The teachings unveiling these possibilities still abound in the world’s wisdom teachings, where the term "conscious aging" is not simply a polite euphemism but an active pathway of spiritual metamorphosis: in a sense, the capstone project of an entire life’s journey.

What does it mean to age consciously? What might it mean for Joe Biden? For each one of us? In putting together these preliminary guidelines, I am drawing deeply on Helen Luke’s iconic book Old Age and Ladislaus Boros’ The Mystery of Death, two modern spiritual classics that have collectively laid the foundation for my own understanding. I am also drawing on a bit of my own work-in-progress as what once seemed far off now becomes the intimate landscape of my day-to-day life.

TEN PRACTICAL GUIDELINES FOR CONSCIOUS AGING

1. Honestly accept the journey into physical diminishment as the new learning curve in your life and embrace it with curiosity and beginner’s mind. Keep facing forward with a gently yielded heart; that is always the direction from which the new integration emerges.

2. Monitor and intelligently manage your changing physical circumstances. Don’t push beyond the limits of what you can responsibly sustain—not routinely, anyway, and above all, not to “prove you can still do it” through some heroic overexertion. Binge exertion becomes increasingly costly as you age.

3. Maintain your physical body in good work working order. Fix what’s broken and easily repairable, but don’t waste vital being energy trying to reverse the aging process itself. Become familiar with your new rhythms of replenishment and resilience.

4. Be as self-aware as you possibly can, keeping a particularly watchful eye on habitual or deeply engrained self-images and personal mythologies that no longer correspond to your present season of life and that can all too easily put you at risk.

5. Watch what happens when you try to draw energy from an outmoded image of yourself. Note how there’s a certain compulsive or “forcing the fit” quality to the will itself, combined with an overall narrowing of the spaciousness and freedom of your awareness. You get an immediate rush of “Ah, I’m my old self again!!” But that is exactly who you do not want to be. Your old self is the sacrificial lamb you will lay upon the altar of your deeper becoming.

6. Pay close attention to what people are mirroring back to you, noting any obvious discrepancies between how you think you’re handling yourself and the responses you’re receiving. Notice in particular when people seem to be taking up the slack for you, or when your willful self-positing becomes increasingly high-maintenance or stressful for others; inquire directly and adjust accordingly.

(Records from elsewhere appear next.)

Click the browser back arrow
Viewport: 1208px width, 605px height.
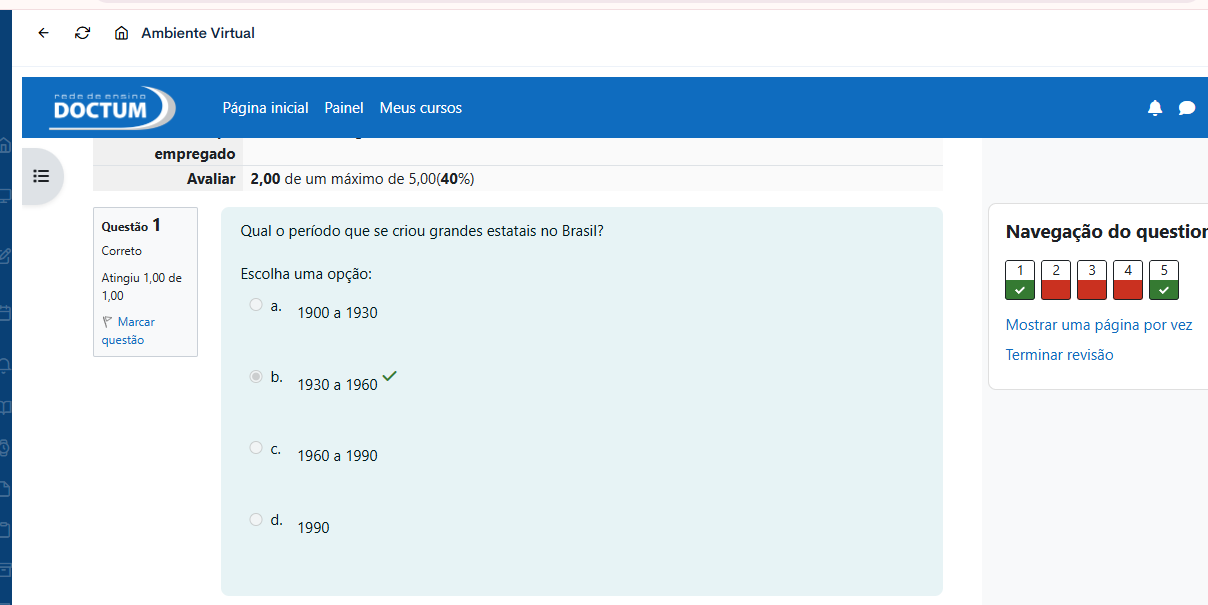(43, 33)
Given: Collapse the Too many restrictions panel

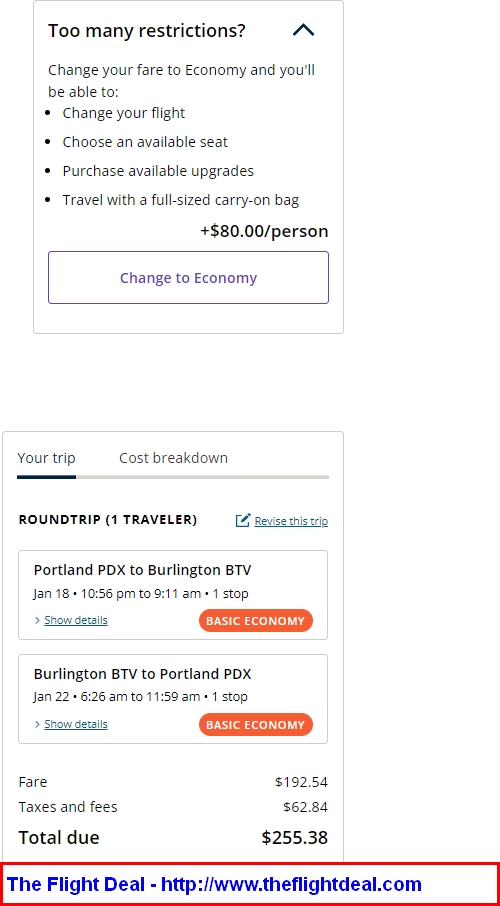Looking at the screenshot, I should tap(303, 30).
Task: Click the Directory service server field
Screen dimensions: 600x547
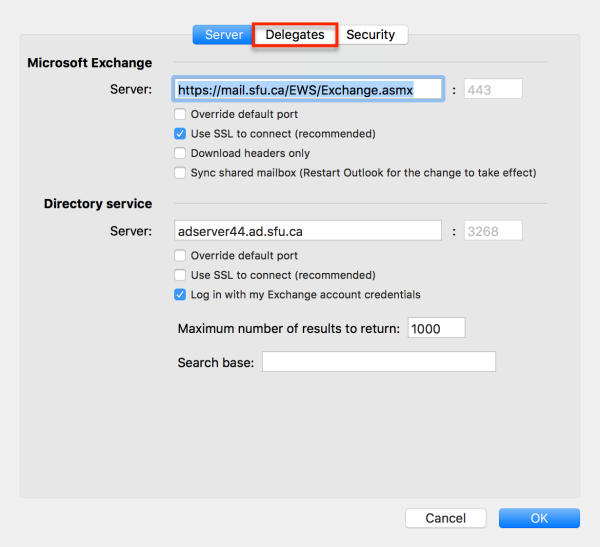Action: 308,231
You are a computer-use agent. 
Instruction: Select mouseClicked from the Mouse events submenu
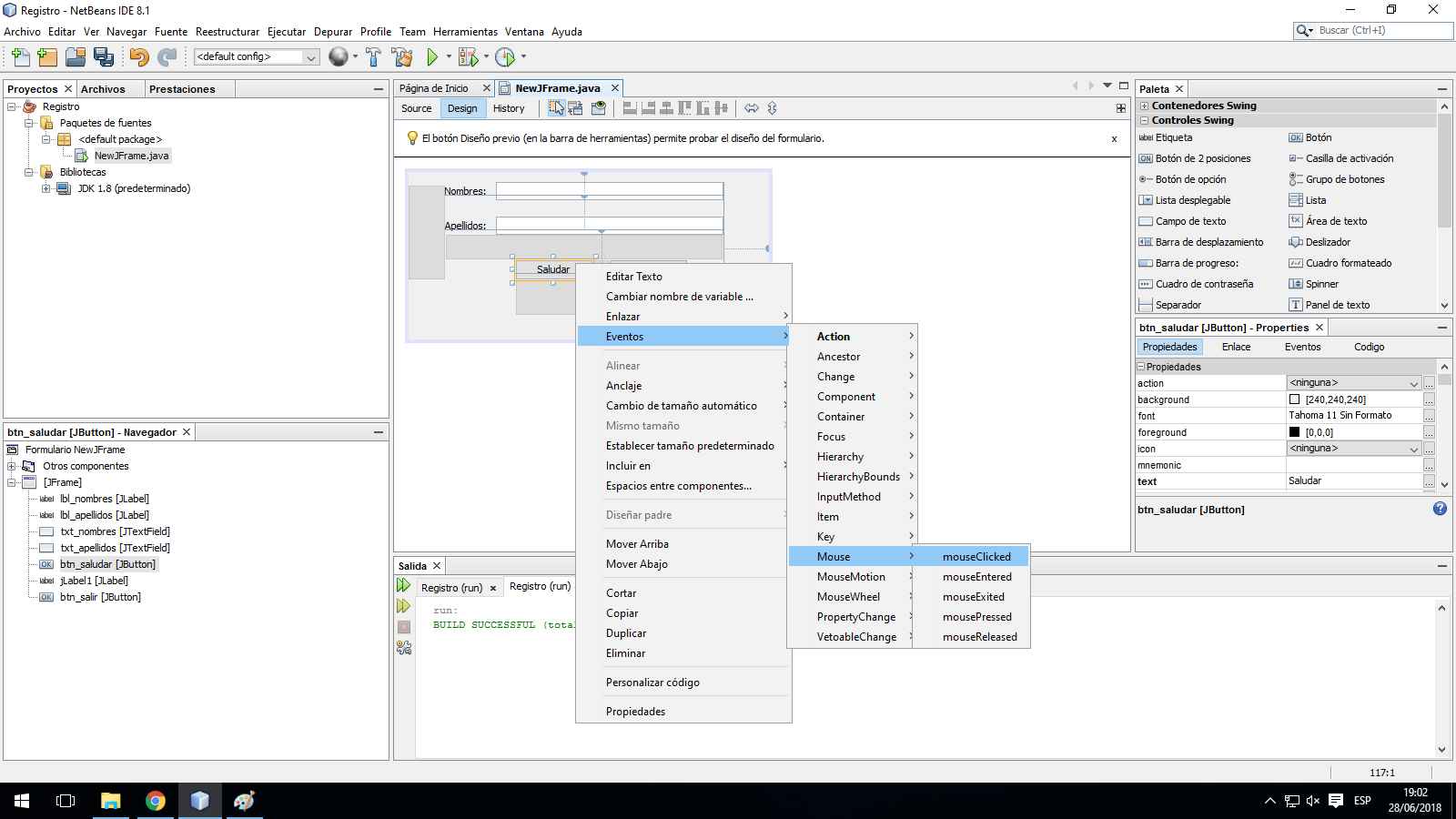point(976,556)
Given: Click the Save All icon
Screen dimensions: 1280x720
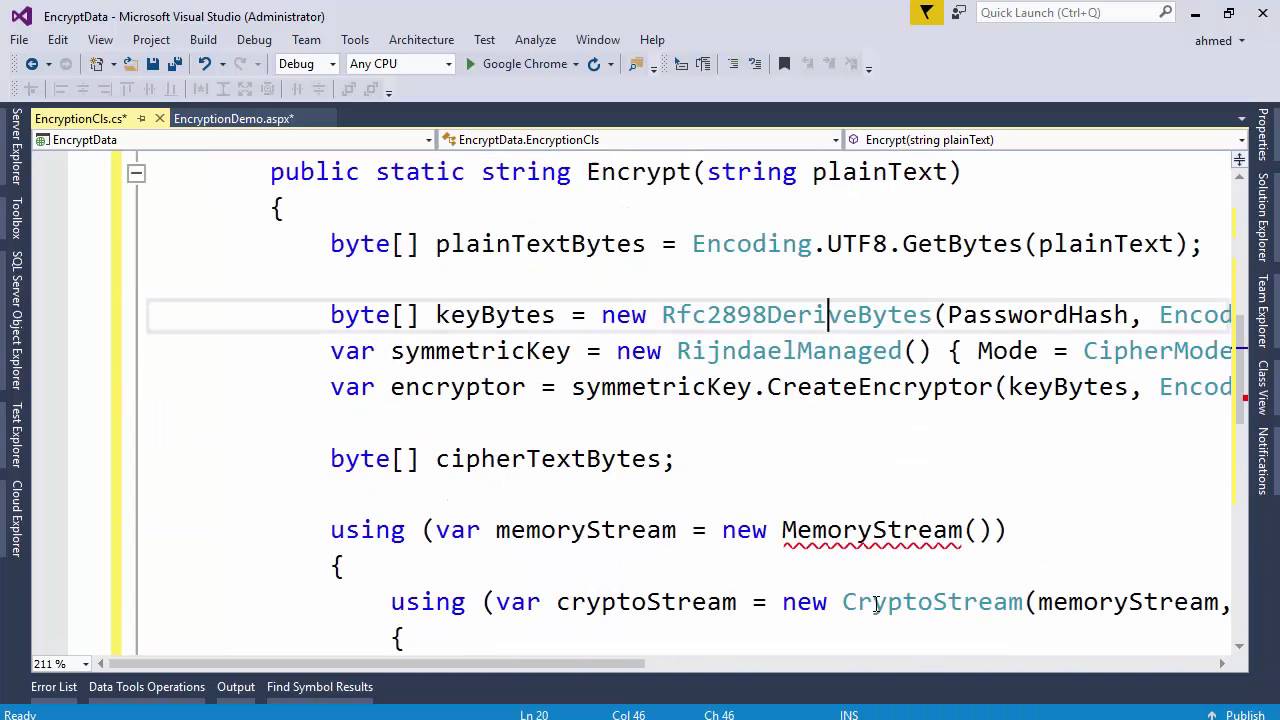Looking at the screenshot, I should point(174,64).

7. Be alert to new traits or features emerging in yourself, perhaps previously unexplored: new qualities of being, new interests, new facets of your selfhood that you may have previously underplayed. Be curious about them; give them space to grow. There is plenty of newness still percolating within you; you simply have to look for it in slightly different places.

8. Do not confuse physical vitality or “youthfulness” with being-vitality, which comes from deeper inside you and is entirely the fruit of your inner work. Being-vitality will shine out through even a shattered container.

9. Remember that you have not only an outer body, but an inner body as well: your kesdjan or second body. Through certain types of spiritual practice (for me, the Gurdjieff exercises; for others, embodiment practice such as yoga and and tai chi), you can begin to touch it directly and sense its subtle flow as the life within your life. This is the more subtle current that Boros calls “the rising curve of being;” it will ultimately carry you through the birth canal of death and deposit you in your fully attained kesdjan selfhood. Become familiar with this inner body; ride it; trust it.

10. Throughout all of life’s passages the same instructions hold: “THE ONLY WAY OUT IS THROUGH.” Honesty, openness, and gentle acceptance (a.k.a., “surrender”) create spiritual suppleness, the true mark of being-vitality. Insistence, clinging, contraction, and willfulness create spiritual sclerosis, the infallible mark of being-malaise at whatever season of life you find yourself in.